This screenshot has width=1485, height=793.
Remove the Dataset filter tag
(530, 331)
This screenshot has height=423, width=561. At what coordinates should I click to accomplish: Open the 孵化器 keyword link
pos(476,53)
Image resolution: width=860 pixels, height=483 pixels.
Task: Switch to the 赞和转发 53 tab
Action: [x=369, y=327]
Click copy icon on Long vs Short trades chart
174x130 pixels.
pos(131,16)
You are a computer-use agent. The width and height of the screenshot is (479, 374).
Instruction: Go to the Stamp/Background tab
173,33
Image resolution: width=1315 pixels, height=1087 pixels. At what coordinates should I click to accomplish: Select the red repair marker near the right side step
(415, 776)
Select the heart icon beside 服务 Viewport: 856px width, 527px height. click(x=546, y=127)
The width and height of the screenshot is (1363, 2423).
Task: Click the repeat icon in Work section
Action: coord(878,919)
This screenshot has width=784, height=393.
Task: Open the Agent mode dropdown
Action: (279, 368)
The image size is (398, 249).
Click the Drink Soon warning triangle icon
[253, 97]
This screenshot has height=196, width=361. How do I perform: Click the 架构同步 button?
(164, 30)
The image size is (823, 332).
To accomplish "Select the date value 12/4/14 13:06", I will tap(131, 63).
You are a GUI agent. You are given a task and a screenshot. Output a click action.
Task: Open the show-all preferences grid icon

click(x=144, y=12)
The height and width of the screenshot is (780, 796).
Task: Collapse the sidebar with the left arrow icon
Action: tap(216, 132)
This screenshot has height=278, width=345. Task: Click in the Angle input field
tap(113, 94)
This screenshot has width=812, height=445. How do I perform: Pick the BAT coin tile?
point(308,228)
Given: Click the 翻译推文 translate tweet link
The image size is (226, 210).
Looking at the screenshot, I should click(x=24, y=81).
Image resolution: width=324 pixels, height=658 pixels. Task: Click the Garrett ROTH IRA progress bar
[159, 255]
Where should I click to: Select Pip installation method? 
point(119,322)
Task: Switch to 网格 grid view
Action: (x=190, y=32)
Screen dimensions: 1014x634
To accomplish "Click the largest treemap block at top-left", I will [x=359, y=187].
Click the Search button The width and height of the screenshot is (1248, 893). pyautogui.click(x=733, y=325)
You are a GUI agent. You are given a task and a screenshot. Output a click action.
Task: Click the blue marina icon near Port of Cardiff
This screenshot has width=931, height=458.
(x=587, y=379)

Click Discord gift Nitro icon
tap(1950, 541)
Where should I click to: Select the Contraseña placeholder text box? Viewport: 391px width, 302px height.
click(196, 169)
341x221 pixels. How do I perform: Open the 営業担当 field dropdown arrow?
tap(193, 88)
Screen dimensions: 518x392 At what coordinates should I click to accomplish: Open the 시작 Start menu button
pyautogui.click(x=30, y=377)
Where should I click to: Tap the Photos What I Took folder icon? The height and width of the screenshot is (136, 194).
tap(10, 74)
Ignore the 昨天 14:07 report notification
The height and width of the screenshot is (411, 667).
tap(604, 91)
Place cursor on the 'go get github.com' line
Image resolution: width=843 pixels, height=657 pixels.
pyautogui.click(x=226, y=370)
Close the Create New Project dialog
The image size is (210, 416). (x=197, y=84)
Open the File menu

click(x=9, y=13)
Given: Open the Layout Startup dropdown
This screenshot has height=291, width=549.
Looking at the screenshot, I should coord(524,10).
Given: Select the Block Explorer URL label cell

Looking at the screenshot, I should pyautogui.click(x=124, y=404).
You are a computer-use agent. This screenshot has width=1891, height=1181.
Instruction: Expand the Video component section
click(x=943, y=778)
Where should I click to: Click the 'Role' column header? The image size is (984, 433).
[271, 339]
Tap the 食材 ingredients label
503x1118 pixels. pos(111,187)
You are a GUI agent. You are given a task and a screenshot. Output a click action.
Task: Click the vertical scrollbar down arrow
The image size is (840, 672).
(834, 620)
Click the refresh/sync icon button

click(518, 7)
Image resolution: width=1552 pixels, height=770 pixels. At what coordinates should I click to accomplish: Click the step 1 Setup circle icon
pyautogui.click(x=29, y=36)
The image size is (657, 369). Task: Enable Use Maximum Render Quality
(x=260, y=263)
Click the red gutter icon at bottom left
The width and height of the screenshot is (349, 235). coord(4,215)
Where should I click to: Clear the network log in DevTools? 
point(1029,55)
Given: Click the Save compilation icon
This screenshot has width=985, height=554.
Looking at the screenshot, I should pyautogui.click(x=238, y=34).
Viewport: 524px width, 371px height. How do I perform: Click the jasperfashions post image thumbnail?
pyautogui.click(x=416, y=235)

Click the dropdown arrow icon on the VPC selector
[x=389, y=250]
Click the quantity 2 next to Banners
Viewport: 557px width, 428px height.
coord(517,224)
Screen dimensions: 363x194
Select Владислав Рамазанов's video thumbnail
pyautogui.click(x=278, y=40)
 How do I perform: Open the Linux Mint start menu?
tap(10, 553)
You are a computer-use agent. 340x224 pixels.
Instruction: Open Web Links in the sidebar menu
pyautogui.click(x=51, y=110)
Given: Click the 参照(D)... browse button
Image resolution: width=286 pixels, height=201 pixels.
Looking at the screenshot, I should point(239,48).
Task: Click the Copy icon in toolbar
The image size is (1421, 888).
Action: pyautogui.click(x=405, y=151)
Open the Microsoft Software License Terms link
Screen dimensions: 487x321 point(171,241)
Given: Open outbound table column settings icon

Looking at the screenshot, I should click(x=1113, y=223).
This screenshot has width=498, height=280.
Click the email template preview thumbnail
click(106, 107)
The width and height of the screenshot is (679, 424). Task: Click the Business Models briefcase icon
---+---
▶ Request
Please rewrite the material above, swapping every "How do I perform:" for "How can I do this:" and leaving everything else unchanged.

▶ Final answer
This screenshot has width=1485, height=793.
Remove the Dataset filter tag
(530, 331)
This screenshot has height=423, width=561. At what coordinates should I click to accomplish: Open the 孵化器 keyword link
pos(476,53)
Image resolution: width=860 pixels, height=483 pixels.
Task: Switch to the 赞和转发 53 tab
Action: [x=369, y=327]
Click copy icon on Long vs Short trades chart
174x130 pixels.
pos(131,16)
You are a computer-use agent. The width and height of the screenshot is (479, 374).
Instruction: Go to the Stamp/Background tab
173,33
Image resolution: width=1315 pixels, height=1087 pixels. At what coordinates should I click to accomplish: Select the red repair marker near the right side step
(415, 776)
Select the heart icon beside 服务 Viewport: 856px width, 527px height. click(x=546, y=127)
The width and height of the screenshot is (1363, 2423).
Task: Click the repeat icon in Work section
Action: coord(878,919)
This screenshot has width=784, height=393.
Task: Open the Agent mode dropdown
Action: (279, 368)
The image size is (398, 249).
Click the Drink Soon warning triangle icon
[253, 97]
This screenshot has height=196, width=361. How can I do this: Click the 架构同步 button?
(164, 30)
The image size is (823, 332).
To accomplish "Select the date value 12/4/14 13:06", I will tap(131, 63).
You are a GUI agent. You are given a task and a screenshot. Output a click action.
Task: Open the show-all preferences grid icon

click(x=144, y=12)
The height and width of the screenshot is (780, 796).
Task: Collapse the sidebar with the left arrow icon
Action: tap(216, 132)
This screenshot has height=278, width=345. Task: Click in the Angle input field
tap(113, 94)
This screenshot has width=812, height=445. How can I do this: Pick the BAT coin tile?
point(308,228)
Given: Click the 翻译推文 translate tweet link
The image size is (226, 210).
Looking at the screenshot, I should click(x=24, y=81).
Image resolution: width=324 pixels, height=658 pixels. Task: Click the Garrett ROTH IRA progress bar
[159, 255]
Where should I click to: Select Pip installation method? 
point(119,322)
Task: Switch to 网格 grid view
Action: (x=190, y=32)
Screen dimensions: 1014x634
To accomplish "Click the largest treemap block at top-left", I will [x=359, y=187].
Click the Search button The width and height of the screenshot is (1248, 893). pyautogui.click(x=733, y=325)
You are a GUI agent. You are given a task and a screenshot. Output a click action.
Task: Click the blue marina icon near Port of Cardiff
This screenshot has width=931, height=458.
(x=587, y=379)

Click Discord gift Nitro icon
tap(1950, 541)
Where should I click to: Select the Contraseña placeholder text box? Viewport: 391px width, 302px height.
click(196, 169)
341x221 pixels. How can I do this: Open the 営業担当 field dropdown arrow?
tap(193, 88)
Screen dimensions: 518x392 At what coordinates should I click to accomplish: Open the 시작 Start menu button
pyautogui.click(x=30, y=377)
Where should I click to: Tap the Photos What I Took folder icon? The height and width of the screenshot is (136, 194).
tap(10, 74)
Ignore the 昨天 14:07 report notification
The height and width of the screenshot is (411, 667).
tap(604, 91)
Place cursor on the 'go get github.com' line
Image resolution: width=843 pixels, height=657 pixels.
pyautogui.click(x=226, y=370)
Close the Create New Project dialog
The image size is (210, 416). (x=197, y=84)
Open the File menu

click(x=9, y=13)
Given: Open the Layout Startup dropdown
This screenshot has height=291, width=549.
Looking at the screenshot, I should coord(524,10).
Given: Select the Block Explorer URL label cell

Looking at the screenshot, I should pyautogui.click(x=124, y=404).
You are a computer-use agent. This screenshot has width=1891, height=1181.
Instruction: Expand the Video component section
click(x=943, y=778)
Where should I click to: Click the 'Role' column header? The image size is (984, 433).
[271, 339]
Tap the 食材 ingredients label
503x1118 pixels. pos(111,187)
You are a GUI agent. You are given a task and a screenshot. Output a click action.
Task: Click the vertical scrollbar down arrow
The image size is (840, 672).
(834, 620)
Click the refresh/sync icon button

click(518, 7)
Image resolution: width=1552 pixels, height=770 pixels. At what coordinates should I click to accomplish: Click the step 1 Setup circle icon
pyautogui.click(x=29, y=36)
The image size is (657, 369). Task: Enable Use Maximum Render Quality
(x=260, y=263)
Click the red gutter icon at bottom left
The width and height of the screenshot is (349, 235). coord(4,215)
Where should I click to: Clear the network log in DevTools? 
point(1029,55)
Given: Click the Save compilation icon
This screenshot has width=985, height=554.
Looking at the screenshot, I should pyautogui.click(x=238, y=34).
Viewport: 524px width, 371px height. How can I do this: Click the jasperfashions post image thumbnail?
pyautogui.click(x=416, y=235)

Click the dropdown arrow icon on the VPC selector
[x=389, y=250]
Click the quantity 2 next to Banners
Viewport: 557px width, 428px height.
coord(517,224)
Screen dimensions: 363x194
Select Владислав Рамазанов's video thumbnail
pyautogui.click(x=278, y=40)
 How can I do this: Open the Linux Mint start menu?
tap(10, 553)
You are a computer-use agent. 340x224 pixels.
Instruction: Open Web Links in the sidebar menu
pyautogui.click(x=51, y=110)
Given: Click the 参照(D)... browse button
Image resolution: width=286 pixels, height=201 pixels.
Looking at the screenshot, I should point(239,48).
Task: Click the Copy icon in toolbar
The image size is (1421, 888).
Action: pyautogui.click(x=405, y=151)
Open the Microsoft Software License Terms link
Screen dimensions: 487x321 point(171,241)
Given: Open outbound table column settings icon

Looking at the screenshot, I should click(x=1113, y=223).
This screenshot has width=498, height=280.
Click the email template preview thumbnail
click(106, 107)
The width and height of the screenshot is (679, 424). Task: Click the Business Models briefcase icon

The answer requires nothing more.